Huang’s move to ensure Nvidia is OpenAI’s “preferred strategic compute and networking partner”, as Monday’s announcement put it, will make it harder for AI developers to move away to rival processors.
Nvidia’s Cuda software platform, which has become the default way to write the AI software that runs on its chips, adds to the company’s grip on the industry.
The deal comes at a time when many of the chipmaker’s biggest customers — including Google, Meta, Amazon and Microsoft — are racing to develop their own custom processors as an alternative to Nvidia.

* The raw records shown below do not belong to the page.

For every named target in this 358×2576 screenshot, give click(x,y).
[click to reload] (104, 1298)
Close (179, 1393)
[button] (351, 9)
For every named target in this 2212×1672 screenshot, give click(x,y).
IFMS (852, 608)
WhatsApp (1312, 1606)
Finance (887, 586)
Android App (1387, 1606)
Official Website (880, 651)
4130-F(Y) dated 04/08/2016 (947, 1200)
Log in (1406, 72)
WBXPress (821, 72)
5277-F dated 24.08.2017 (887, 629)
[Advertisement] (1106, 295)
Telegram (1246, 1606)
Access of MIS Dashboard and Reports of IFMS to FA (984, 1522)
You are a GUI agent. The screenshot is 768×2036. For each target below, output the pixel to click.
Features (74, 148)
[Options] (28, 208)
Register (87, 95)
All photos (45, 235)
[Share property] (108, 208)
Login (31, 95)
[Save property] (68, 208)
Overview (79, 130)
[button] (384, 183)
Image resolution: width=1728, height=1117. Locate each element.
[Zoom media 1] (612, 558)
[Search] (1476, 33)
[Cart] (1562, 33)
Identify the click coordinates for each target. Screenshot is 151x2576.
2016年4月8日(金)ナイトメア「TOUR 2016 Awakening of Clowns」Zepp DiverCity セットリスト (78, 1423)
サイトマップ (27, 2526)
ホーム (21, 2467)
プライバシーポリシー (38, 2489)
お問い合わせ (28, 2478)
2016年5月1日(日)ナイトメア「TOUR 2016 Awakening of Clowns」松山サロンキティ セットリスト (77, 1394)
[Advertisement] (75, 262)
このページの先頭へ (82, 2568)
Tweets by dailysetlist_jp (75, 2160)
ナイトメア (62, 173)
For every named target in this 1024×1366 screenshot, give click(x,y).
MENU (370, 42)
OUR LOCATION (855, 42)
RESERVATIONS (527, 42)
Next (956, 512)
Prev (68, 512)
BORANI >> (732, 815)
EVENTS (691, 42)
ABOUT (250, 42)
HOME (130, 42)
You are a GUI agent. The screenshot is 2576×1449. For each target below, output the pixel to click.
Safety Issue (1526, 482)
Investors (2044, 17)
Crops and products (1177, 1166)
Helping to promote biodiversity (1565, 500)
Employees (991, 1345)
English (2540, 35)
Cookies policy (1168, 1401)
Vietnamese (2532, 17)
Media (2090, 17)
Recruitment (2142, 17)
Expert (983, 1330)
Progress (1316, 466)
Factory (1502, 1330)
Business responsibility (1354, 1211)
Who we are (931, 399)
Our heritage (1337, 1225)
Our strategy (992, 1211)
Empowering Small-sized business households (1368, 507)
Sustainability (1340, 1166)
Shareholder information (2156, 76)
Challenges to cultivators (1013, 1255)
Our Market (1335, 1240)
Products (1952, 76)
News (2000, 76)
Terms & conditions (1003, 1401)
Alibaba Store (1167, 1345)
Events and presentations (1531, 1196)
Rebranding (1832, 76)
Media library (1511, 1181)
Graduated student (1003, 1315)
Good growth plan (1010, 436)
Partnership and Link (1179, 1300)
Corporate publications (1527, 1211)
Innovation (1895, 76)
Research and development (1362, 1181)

Cusumano likens Nvidia’s use of Cuda to extend its dominance to the way Microsoft and Apple gave away the tools needed to build apps for their Windows and iOS operating systems, allowing their platforms to dominate the personal computer and smartphone eras.
“The difference with Nvidia is it’s like combining Microsoft and Intel at their peak into one company,” he said. “It’s like a drug — software developers will use Nvidia’s tools and they have to use [Nvidia’s] hardware.”
Huang has continued a strategy that can be traced back directly to that first supercomputer delivery to a fledgling AI lab in 2016.
By keeping AI developers hooked on its product, Huang’s investment into OpenAI — as well as dozens of other start-ups involved in AI applications, cloud computing, robotics and healthcare — “will pay off multifold in the future for Nvidia”, Cusumano added.